Randy Norton in cotton field
University of Arizona Statewide Cotton Specialist Randy Norton says seed companies have done an excellent job making genetic cottonseed improvements which help increase yield and lint quality, repel pests and diseases.

Steep cottonseed prices have bag of benefits

Cottonseed companies have done an excellent job making genetic improvements to help increase yield and lint quality, repel pests and diseases

For cotton growers, what’s in a bag of seed besides the high price? A wide array of technology designed to help producers become more efficient, says cotton specialist Randy Norton with the University of Arizona.

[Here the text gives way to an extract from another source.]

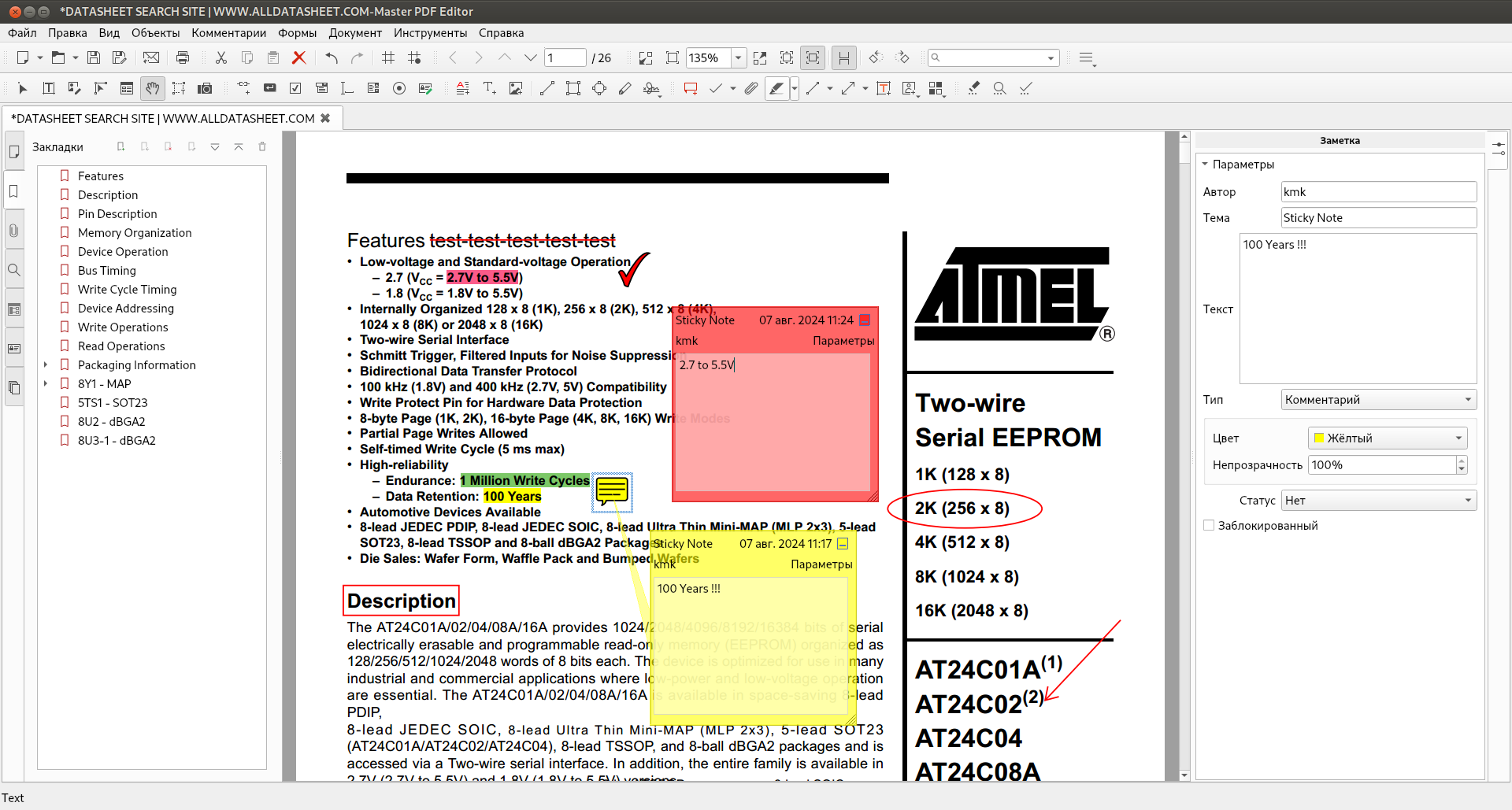Minimize the yellow Sticky Note popup
Screen dimensions: 1512x810
coord(843,544)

About 25 years ago, a bag of cotton seed sold for about $50-$100, says Norton. Today, a bag of cottonseed with cutting-edge technology can fetch around $400-$450. Certainly, today’s seed genetics was not your grandfather’s, thankfully.

Norton says seed companies have done an excellent job making genetic improvements which help increase yield and lint quality, and repel pests and diseases, and more. 

“We now have cotton varieties with multiple gene traits that confer pest resistance-tolerance to herbicides,” says Norton, director of the University of Arizona’s Safford Agricultural Center at Safford.

“These technologies have revolutionized how we grow cotton in Arizona,” says Norton, “but it’s pretty expensive.”

Bt insect resistant technology added to cottonseed more than a decade ago has helped reduce the once No. 1 pest in Arizona cotton – pink bollworm. Thanks to Bt, sterile insect technology, and other strategies, he believes the pinky has been functionally eradicated.

“We haven’t had to spray for the pink bollworm in many years due to new seed traits,” said Norton. “There’s definitely a value and benefit for today’s growers.”

As of Oct. 1, the National Agricultural Statistics Service estimated Arizona cotton acreage at 172,500 acres, including 158,000 Upland acres (up 40,000 acres from last year), and 14,500 Pima acres – about 3,500 acres higher than last year. 

Seeding rate

As seed prices climb, growers continue to experiment with reducing the number of seed (seeding rate) planted per acre to reduce costs; while still hoping for a good plant stand, lint yields, and fiber quality.

In Arizona, Norton says the average seeding rate by cotton growers is 50,000 to 60,000 seeds per acre. His trials have tested seeding rates from 20,000 to 120,000 seeds per acre.

“UA research finding suggests a final plant stand from 30,000 to 60,000 plants (seeds) per acre can be ideal,” he says, noting that the cotton plant is “extremely flexible” and perhaps forgiving to some degree in the response to different planting rates.

“If about 80 percent to 90 percent germination is achieved, a good planting rate can be achieved at 50,000 to 70,000 seeds per acre,” Norton’s research suggests.

Besides the cottonseed, a good stand with fewer seed also depends on picture perfect weather.  

Norton says, “Make sure the minimum soil planting temperature is in the 60-65 degree F. range with good weather in the forecast, plus no cold temperatures or storms for 3-5 days after planting. These conditions can give the grower the best chance of getting every seed to germinate.”

He says a fair-to-uniform stand is essential. Stands with less than 30,000 plants per acre can produce a lower yield, including skipped plants in the field.

“Capitalizing on the best conditions available will give you the best chances for success,” the UA cotton specialist said.